In 1862, the Italian physicist, Giovanni Caselli invented the Panetelegraph, using Bain's invention with a synchronizing apparatus. It was the first telefax machine to be used commercially. Caselli introduced the first commercial telefax service between Paris, Lyon and Marseilles which was used by the French Post & Telegraph agency through the 1860's. Remember, the telephone was still 10 years in the future.

In 1902, the German inventor, Arthur Korn created telephotography to transmit still photographs over electrical wires. He transmitted a photo from Munich to Berlin in 1907. He achieved fame by transmitting a wanted-person photograph from Paris to London in 1908.

In 1925, the French inventor Edouard Belin improved further on this system with the "Belinograph" which placed an image on a cylinder and scanned it with a powerful light beam with a photoelectric cell to convert light into transmittable electrical impulses. All subsequent and modern fax machines use this Belinograph process.

Another amazing device from that era was the transoceanic radio facsimile, invented by RCA designer Richard H. Ranger in 1924. The lone Ranger transmitted a photograph of President Coolidge (unsmiling, of course) from New York to London that year. Radio fax is still used today for transmitting weather charts and information. The same year Herbert Ives of AT&T transmitted the first color facsimile.

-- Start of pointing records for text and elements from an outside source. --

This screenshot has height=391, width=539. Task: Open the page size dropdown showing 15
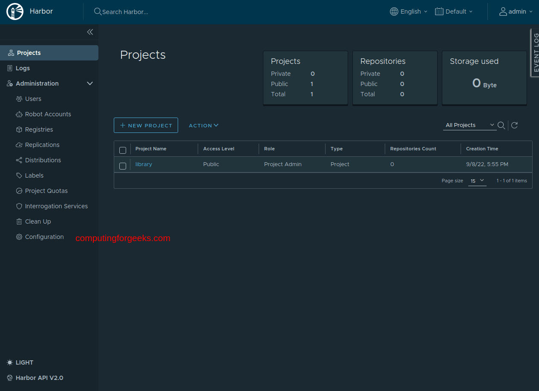point(477,181)
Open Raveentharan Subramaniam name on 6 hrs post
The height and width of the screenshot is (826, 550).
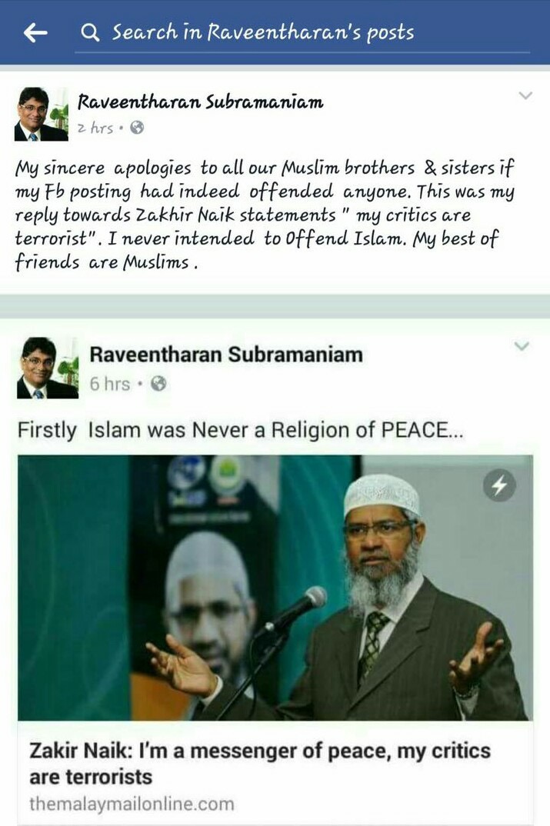226,355
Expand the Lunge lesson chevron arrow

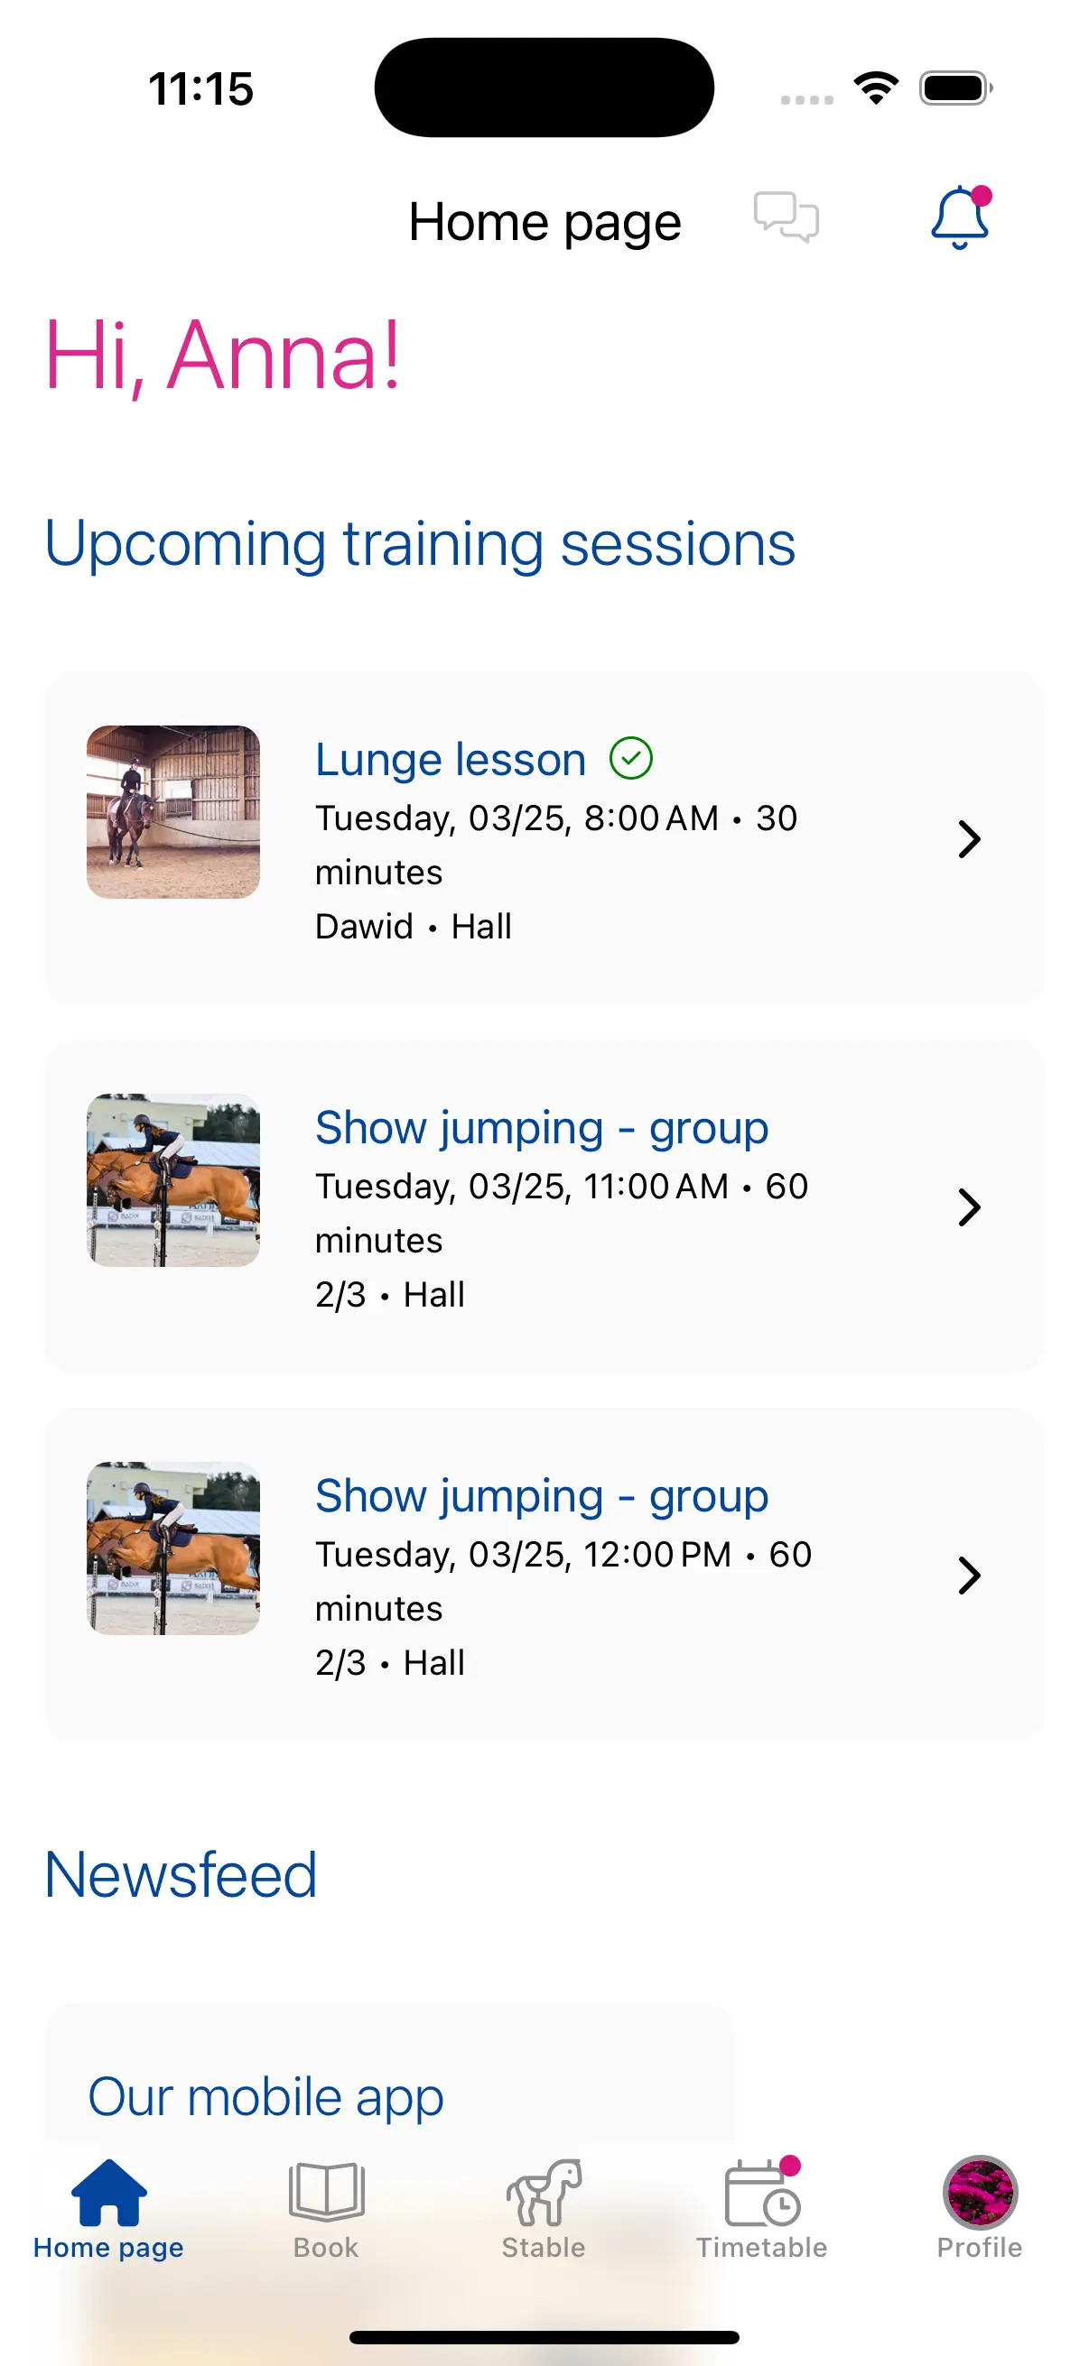point(969,839)
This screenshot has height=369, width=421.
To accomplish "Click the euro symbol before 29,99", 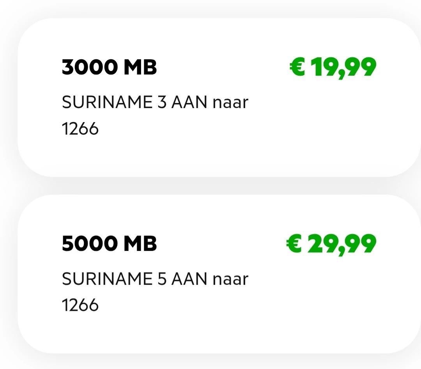I will 294,243.
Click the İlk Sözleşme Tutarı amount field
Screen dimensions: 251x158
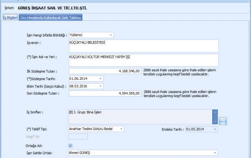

In 1934, the Associated Press began transmitting "wire photos" and newspapers began running instant photos transmitted from afar.

A competing technology was the Hellschreiber, invented in 1929 by German electrical engineer Rudolf Hell. It never caught on in the U.S. Maybe the name had something to do with that. Hell's device was used by the German military in World War II where, of course, it raised you know what. Seriously, in Germany, Hell was a well known businessman and inventor who also pioneered television technology. He helped operate an early television station in Munich in 1925. When Hell died in 2002 at age 100, the Mayor of Kiel, Germany, described Hell as "the Edison of the graphic industry". His company became part of the German manufacturing giant Siemens.

Aside from news organizations and government, fax machines were not used much in the business world because they were cumbersome, expensive and difficult to operate. In 1966, Xerox introduced the Magnafax Telecopier, a smaller, 46 pound facsimile machine which could be connected to any telephone line. Although it took 6 minutes to transmit a single letter sized document, it was a start, and the businesses that used it were crazy about it because they didn't know better. You could fly a 50 page document from New York to Los Angeles faster than you could fax it. By 1973, there were 30,000 fax machines in the U.S.

Leave it to old fashioned Japanese ingenuity, however. In the late 1970's, the Japanese companies created a new generation of faster, smaller and more efficient fax machines, and within a few years, this revolution reached virtually every office in America and worldwide. Revolution it was. In 1983, the number of fax machines in the U.S. had jumped to 300,000 and then exploded to 4 million by 1989.

As you can see from this brief history, there's not much new under the sun. The bottom line is that the telefax kept a low profile for much of its history until innovators could create a smaller, cheaper, faster model which the public would buy.